Al fulgor del relampagueo, Cata pudo observar que la tropa enemiga había echado pie a tierra y que los soldados hacían sus disparos de “mampuesta” sobre el lomo de los caballos, no dejando más blanco que sus cabezas.

Algunos cuerpos yacían tendidos aquí y allá. Un caballo moribundo con los cascos para arriba se agitaba en covulsiones sobre su jinete muerto.

De vez en cuando un trompa de órdenes lanzaba sones precipitados de atención y toques de guerrilla, ora cerca, ya lejos, según la posición que ocupara su jefe.

Una de esas veces, la corneta resonó muy próxima.

A Cata le pareció por el eco que el resuello del trompa no era mucho, y que tenía miedo.

Un relámpago vivísimo bañó en ese instante el matorral y la loma, y permitiole ver a pocos metros al jefe del destacamento portugués que dirigía en persona un despliegue sobre el flanco, montado en un caballo tordillo.

Cata, que estaba encogida entre los saúcos, lo reconoció al momento.

Era el mismo; el capitán Heitor, con su morrión de penacho azul, su casaquilla de alamares, botas largas de cuero de lobo, cartera negra y pistoleras de piel de gato.

Alto, membrudo, con el sable corvo en la diestra, sobresalía con exceso de la montura, y hacía caracolear su tordillo de un lado a otro, empujando con los encuentros a los soldados para hacerlos entrar en fila.

Parecía iracundo, hostigaba con el sable y prorrumpía en denuestos.

Sus hombres, sin largar los cabestros y sufriendo los arranques y sacudidas de los reyunos alborotados, redoblaban el esfuerzo, unos rodilla en tierra, otros escudándose en las cabalgaduras.

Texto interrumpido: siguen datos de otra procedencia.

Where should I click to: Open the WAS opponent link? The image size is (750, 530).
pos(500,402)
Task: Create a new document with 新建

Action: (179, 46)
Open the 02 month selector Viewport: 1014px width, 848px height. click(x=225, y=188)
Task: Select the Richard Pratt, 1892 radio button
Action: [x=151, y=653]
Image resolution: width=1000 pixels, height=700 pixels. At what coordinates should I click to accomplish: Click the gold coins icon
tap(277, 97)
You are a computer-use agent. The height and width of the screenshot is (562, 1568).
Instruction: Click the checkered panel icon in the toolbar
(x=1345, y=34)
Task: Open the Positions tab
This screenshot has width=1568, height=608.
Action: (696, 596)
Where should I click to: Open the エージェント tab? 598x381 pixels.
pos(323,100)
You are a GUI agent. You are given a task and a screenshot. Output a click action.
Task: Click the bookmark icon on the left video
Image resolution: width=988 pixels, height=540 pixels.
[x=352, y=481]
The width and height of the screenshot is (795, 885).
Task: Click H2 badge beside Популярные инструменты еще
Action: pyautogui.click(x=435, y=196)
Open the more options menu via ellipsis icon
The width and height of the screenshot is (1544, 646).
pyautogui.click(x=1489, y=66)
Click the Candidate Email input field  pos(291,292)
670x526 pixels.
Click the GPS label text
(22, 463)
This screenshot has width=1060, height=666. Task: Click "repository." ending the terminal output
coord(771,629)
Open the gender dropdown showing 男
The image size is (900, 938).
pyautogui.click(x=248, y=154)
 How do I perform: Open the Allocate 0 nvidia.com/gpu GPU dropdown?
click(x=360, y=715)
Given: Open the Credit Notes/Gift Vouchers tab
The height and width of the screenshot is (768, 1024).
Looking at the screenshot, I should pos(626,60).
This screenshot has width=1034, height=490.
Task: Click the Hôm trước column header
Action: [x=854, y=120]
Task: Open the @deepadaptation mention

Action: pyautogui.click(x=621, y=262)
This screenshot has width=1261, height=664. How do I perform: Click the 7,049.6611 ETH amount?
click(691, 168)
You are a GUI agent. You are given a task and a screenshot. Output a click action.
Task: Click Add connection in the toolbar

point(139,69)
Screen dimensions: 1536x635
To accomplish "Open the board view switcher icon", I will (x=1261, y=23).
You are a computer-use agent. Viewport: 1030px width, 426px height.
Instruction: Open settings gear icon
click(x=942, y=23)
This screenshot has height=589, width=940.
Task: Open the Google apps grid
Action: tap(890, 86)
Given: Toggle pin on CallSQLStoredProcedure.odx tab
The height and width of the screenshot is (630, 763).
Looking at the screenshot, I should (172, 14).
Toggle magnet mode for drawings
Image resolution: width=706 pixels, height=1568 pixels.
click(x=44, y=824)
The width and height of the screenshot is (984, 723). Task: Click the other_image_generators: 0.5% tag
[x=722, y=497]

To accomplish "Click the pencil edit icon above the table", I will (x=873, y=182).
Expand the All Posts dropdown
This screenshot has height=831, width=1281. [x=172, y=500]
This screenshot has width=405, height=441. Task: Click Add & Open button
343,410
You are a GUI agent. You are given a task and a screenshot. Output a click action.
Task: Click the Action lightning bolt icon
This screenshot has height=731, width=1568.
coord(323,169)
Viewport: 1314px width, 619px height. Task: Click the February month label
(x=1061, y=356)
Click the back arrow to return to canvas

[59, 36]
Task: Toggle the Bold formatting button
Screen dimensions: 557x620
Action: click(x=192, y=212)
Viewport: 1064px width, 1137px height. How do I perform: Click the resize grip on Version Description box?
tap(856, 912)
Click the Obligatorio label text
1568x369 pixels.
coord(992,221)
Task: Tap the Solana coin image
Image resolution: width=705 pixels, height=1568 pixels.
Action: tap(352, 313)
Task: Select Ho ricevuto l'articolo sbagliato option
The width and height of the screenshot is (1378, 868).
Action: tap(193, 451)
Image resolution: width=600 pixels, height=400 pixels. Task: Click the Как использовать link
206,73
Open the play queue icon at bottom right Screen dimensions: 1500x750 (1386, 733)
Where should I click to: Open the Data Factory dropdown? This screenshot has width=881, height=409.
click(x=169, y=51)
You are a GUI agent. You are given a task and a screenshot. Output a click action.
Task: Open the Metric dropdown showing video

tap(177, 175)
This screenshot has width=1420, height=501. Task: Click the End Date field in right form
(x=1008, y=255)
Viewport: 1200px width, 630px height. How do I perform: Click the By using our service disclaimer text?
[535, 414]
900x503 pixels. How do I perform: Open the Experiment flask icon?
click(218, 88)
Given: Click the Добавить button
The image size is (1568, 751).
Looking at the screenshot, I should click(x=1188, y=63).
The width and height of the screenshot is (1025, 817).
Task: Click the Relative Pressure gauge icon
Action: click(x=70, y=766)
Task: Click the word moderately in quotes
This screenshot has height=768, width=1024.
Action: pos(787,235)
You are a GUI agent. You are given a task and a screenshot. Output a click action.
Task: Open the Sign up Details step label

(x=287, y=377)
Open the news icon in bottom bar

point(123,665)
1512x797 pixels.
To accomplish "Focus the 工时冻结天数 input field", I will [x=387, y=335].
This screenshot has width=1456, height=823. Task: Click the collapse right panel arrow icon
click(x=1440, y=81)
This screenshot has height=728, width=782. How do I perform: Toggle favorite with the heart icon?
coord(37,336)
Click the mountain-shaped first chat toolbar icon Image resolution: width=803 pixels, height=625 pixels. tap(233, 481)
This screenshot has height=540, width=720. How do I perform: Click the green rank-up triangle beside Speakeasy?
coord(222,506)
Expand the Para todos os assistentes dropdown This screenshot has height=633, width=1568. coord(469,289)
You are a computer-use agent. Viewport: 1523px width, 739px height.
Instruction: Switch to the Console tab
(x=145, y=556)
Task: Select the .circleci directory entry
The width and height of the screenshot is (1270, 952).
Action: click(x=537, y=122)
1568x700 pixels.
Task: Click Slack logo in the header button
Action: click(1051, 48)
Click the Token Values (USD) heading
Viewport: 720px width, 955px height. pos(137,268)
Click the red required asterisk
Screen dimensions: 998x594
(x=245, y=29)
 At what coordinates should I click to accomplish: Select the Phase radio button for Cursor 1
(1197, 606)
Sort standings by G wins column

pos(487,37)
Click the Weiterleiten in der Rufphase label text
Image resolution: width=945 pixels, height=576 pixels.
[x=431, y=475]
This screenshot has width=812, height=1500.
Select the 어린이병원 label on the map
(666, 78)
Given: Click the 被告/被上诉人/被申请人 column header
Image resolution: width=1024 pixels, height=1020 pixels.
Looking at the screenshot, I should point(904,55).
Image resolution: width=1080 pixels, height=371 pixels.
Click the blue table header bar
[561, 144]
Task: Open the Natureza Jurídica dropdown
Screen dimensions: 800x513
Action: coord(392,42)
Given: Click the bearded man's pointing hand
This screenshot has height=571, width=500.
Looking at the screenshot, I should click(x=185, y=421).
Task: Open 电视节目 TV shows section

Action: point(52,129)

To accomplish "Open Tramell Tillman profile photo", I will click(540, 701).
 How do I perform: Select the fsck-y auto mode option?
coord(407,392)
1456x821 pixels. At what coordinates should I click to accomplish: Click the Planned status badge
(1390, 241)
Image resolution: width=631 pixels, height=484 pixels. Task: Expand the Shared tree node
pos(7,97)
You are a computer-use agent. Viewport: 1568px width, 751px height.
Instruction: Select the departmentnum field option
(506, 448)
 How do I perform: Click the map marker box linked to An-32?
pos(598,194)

Chispeaba el pedernal en las cazoletas en toda la línea, y no pocas balas caían sin fuerza a corta distancia, junto al taco ardiendo.

Una de ellas dio en la cabeza de Cata, sin herida, pero derribándola de costado.

En esa posición, sin lanzar un grito, empezó a arrastrarse en medio de las malezas hacia lo intrincado del matorral, sobre el que apoyaba su ala Heitor.

Una hondonada cubierta de breñas favorecía sus movimientos.

En su avance felino, Cata llegó a colocarse a retaguardia de la tropa, casi encima de su jefe.

Oía distintamente las voces de mando, los lamentos de los heridos, y las frases coléricas de los soldados, proferidas ante una resistencia inesperada, tan firme como briosa.

Veía ella en el fondo de las tinieblas la mancha más oscura aun formaba la tapera, de la que surgían chisporroteos continuos y lúgubres silbidos que se prolongaban en el espacio, pasando con el plomo mortífero por encima del matorral; a la vez que percibía a su alcance la masa de asaltantes al resplandor de sus propios fogonazos, moviéndose en orden, avanzado o retrocediendo, según las voces imperativas.